EXERCISE REQUIREMENTS | In the material below, the lines to reproduce exactly are the one containing "Fill query using arrow beside チノちゃん イラスト" and all lines after it through the last.

SUPPLIED INFORMATION |
# # # # #

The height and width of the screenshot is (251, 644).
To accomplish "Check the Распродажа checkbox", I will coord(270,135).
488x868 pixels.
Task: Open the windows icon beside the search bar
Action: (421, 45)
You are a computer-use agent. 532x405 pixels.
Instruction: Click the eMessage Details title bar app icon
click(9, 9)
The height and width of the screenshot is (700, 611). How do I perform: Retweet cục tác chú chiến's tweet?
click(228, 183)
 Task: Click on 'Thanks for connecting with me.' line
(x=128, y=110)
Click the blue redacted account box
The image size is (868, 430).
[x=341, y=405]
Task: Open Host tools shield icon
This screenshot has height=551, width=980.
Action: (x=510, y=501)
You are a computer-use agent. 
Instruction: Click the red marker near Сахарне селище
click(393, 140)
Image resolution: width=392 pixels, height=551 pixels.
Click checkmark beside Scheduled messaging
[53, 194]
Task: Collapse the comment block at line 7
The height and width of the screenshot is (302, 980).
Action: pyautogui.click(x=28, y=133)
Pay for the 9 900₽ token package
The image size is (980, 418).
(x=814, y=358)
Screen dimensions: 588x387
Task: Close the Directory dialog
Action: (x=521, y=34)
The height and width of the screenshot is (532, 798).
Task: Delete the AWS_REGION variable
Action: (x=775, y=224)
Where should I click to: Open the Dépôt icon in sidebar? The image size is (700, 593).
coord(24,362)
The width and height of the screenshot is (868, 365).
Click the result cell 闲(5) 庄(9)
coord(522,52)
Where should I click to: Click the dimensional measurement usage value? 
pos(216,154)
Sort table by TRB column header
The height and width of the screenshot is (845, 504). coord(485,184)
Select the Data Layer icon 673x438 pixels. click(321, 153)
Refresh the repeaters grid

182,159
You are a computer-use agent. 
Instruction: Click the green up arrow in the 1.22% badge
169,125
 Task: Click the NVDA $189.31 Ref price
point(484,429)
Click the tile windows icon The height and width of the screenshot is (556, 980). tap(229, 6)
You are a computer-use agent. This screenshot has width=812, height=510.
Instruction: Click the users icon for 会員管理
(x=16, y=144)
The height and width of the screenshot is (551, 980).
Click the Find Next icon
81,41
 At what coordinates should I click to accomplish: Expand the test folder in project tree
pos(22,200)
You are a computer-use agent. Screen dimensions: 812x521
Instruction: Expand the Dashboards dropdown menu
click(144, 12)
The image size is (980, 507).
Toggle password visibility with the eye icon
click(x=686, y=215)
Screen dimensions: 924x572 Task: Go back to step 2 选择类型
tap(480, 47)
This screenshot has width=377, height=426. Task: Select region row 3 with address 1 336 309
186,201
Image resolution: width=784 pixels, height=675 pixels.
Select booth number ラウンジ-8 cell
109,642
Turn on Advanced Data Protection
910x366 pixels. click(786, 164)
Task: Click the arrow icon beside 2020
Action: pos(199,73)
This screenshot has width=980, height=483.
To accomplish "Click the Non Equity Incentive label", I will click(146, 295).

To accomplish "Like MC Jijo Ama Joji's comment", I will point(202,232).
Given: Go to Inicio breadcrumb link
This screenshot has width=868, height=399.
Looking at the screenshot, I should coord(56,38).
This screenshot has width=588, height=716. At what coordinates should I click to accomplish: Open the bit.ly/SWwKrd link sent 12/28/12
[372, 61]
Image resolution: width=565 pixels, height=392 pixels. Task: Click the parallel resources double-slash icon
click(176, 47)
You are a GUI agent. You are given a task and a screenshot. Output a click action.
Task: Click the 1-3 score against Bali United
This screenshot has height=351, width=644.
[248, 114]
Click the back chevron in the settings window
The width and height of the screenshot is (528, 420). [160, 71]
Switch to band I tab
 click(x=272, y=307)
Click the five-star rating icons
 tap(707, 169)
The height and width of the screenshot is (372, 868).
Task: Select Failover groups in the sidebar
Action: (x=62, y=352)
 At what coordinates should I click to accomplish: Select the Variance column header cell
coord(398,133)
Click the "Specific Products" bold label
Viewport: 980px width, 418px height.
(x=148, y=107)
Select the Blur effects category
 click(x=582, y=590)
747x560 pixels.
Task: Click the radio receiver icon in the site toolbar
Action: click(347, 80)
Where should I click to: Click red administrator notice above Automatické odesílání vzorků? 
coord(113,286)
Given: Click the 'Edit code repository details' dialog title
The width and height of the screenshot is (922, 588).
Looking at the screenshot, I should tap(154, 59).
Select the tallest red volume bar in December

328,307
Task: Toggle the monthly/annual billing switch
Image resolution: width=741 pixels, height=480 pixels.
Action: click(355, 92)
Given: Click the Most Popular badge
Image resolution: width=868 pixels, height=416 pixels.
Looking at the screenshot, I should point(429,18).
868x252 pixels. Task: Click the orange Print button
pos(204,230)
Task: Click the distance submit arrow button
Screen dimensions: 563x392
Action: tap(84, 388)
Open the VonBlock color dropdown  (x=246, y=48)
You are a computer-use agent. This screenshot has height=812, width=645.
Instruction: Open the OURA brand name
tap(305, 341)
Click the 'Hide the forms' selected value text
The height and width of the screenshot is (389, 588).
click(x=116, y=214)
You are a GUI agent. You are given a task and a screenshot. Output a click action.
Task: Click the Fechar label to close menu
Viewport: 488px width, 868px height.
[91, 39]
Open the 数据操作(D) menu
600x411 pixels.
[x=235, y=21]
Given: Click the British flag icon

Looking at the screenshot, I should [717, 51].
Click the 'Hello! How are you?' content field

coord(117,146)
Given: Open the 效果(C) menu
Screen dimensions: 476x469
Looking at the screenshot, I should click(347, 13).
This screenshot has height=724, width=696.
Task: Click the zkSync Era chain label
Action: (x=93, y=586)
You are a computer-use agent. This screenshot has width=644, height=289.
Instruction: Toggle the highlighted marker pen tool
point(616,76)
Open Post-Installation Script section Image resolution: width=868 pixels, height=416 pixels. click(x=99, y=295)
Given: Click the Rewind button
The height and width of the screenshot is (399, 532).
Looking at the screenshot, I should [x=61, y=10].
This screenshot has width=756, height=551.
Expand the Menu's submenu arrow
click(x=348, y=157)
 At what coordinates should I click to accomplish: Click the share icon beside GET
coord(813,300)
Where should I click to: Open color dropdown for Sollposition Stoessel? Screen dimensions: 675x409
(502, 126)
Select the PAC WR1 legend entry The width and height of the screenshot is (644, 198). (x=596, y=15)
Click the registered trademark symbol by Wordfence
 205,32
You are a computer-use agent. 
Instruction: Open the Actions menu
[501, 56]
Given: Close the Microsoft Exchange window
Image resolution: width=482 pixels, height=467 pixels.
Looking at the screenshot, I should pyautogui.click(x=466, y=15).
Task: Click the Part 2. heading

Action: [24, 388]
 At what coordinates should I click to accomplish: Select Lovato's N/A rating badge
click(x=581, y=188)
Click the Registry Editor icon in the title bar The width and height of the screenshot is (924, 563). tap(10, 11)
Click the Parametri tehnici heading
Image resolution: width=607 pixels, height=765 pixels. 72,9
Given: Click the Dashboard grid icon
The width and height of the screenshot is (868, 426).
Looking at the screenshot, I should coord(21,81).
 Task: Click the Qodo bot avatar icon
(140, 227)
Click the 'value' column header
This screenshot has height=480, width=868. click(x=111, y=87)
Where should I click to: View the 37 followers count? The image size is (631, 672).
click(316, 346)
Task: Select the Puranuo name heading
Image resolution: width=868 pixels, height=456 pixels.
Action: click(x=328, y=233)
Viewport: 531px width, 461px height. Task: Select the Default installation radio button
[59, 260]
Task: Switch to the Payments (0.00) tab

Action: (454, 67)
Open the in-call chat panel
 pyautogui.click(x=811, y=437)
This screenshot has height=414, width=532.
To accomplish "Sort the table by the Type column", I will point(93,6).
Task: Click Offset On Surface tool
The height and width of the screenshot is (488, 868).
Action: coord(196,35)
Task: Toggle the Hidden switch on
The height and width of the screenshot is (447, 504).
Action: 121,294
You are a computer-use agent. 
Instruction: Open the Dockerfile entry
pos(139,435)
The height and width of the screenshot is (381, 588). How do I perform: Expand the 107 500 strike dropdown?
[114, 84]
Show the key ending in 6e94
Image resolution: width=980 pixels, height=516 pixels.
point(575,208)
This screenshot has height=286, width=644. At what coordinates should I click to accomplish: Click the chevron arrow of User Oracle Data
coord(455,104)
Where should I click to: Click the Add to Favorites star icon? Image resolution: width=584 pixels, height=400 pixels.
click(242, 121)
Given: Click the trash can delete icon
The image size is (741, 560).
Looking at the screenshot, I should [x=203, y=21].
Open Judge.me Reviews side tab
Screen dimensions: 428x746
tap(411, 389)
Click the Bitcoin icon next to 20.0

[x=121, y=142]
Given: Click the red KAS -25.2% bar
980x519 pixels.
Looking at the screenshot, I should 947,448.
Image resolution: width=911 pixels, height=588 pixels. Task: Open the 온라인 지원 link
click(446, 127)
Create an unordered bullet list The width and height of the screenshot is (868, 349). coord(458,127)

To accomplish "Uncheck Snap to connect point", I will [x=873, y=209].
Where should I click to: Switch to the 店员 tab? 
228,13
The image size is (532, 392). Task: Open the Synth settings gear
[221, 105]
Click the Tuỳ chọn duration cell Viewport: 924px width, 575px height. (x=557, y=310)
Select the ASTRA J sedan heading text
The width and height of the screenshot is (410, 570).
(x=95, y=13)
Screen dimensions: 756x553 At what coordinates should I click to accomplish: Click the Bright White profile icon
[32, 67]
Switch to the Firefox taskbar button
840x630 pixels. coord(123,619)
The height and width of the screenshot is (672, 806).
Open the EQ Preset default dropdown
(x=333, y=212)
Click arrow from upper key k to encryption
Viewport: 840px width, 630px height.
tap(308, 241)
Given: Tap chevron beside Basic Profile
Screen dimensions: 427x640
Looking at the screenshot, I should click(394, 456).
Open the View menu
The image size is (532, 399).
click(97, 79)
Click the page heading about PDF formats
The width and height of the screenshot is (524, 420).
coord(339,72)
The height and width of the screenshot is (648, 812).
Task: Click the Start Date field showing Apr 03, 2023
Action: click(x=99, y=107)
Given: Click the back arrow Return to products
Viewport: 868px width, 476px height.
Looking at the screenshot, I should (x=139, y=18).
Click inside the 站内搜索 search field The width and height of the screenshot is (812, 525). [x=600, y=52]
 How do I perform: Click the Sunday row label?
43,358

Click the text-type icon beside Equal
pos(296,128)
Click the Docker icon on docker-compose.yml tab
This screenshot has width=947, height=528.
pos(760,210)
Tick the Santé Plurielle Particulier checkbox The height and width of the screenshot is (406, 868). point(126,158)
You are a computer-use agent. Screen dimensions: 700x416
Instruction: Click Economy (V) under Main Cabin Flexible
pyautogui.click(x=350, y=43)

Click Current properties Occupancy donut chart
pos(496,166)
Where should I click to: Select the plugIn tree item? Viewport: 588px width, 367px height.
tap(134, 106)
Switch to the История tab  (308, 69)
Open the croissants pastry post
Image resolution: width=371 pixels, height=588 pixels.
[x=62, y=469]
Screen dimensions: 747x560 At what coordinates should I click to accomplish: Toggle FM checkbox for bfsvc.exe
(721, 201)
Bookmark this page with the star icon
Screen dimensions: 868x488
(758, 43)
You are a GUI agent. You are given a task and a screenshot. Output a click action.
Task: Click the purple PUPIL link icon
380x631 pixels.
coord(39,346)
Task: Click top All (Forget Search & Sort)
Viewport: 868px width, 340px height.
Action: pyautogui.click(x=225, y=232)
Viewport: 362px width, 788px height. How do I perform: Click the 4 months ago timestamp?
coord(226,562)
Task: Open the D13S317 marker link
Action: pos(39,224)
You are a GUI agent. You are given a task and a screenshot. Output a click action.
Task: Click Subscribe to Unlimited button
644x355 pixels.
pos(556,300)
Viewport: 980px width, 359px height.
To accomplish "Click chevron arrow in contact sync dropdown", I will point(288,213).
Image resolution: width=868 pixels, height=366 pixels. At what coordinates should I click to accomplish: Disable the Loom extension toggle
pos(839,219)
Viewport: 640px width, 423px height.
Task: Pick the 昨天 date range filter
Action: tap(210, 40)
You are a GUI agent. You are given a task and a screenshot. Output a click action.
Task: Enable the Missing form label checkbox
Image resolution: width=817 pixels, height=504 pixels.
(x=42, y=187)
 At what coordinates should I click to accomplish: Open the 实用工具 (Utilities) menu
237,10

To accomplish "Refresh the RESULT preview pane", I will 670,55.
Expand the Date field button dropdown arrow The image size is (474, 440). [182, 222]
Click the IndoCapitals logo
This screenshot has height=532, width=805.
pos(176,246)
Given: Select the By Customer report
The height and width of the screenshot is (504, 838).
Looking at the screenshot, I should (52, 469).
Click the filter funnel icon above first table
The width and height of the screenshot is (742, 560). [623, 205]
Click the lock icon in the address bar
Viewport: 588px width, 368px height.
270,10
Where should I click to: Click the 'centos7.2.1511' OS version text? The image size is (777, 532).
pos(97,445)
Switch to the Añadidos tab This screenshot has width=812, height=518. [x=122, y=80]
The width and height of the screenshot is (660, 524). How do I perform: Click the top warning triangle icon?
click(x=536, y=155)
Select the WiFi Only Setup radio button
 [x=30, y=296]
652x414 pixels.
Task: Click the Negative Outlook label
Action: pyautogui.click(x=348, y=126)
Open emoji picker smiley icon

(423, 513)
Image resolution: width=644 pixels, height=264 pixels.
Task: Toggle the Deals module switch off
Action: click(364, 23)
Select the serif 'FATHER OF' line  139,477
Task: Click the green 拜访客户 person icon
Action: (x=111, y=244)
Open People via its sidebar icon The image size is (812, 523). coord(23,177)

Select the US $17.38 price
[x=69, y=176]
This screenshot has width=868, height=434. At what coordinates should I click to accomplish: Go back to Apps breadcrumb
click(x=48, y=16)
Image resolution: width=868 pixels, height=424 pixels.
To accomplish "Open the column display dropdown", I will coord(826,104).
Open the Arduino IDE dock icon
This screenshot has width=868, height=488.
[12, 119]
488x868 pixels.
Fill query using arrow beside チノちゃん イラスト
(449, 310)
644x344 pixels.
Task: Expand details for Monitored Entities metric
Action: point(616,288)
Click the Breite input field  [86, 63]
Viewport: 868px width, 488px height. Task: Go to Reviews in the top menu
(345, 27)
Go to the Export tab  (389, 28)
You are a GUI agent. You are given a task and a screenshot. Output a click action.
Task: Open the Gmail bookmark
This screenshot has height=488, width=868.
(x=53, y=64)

# # # # #

RESULT OF THIS EXERCISE |
Fill query using arrow beside チノちゃん イラスト
(449, 310)
644x344 pixels.
Task: Expand details for Monitored Entities metric
Action: point(616,288)
Click the Breite input field  [86, 63]
Viewport: 868px width, 488px height. Task: Go to Reviews in the top menu
(345, 27)
Go to the Export tab  (389, 28)
You are a GUI agent. You are given a task and a screenshot. Output a click action.
Task: Open the Gmail bookmark
This screenshot has height=488, width=868.
(x=53, y=64)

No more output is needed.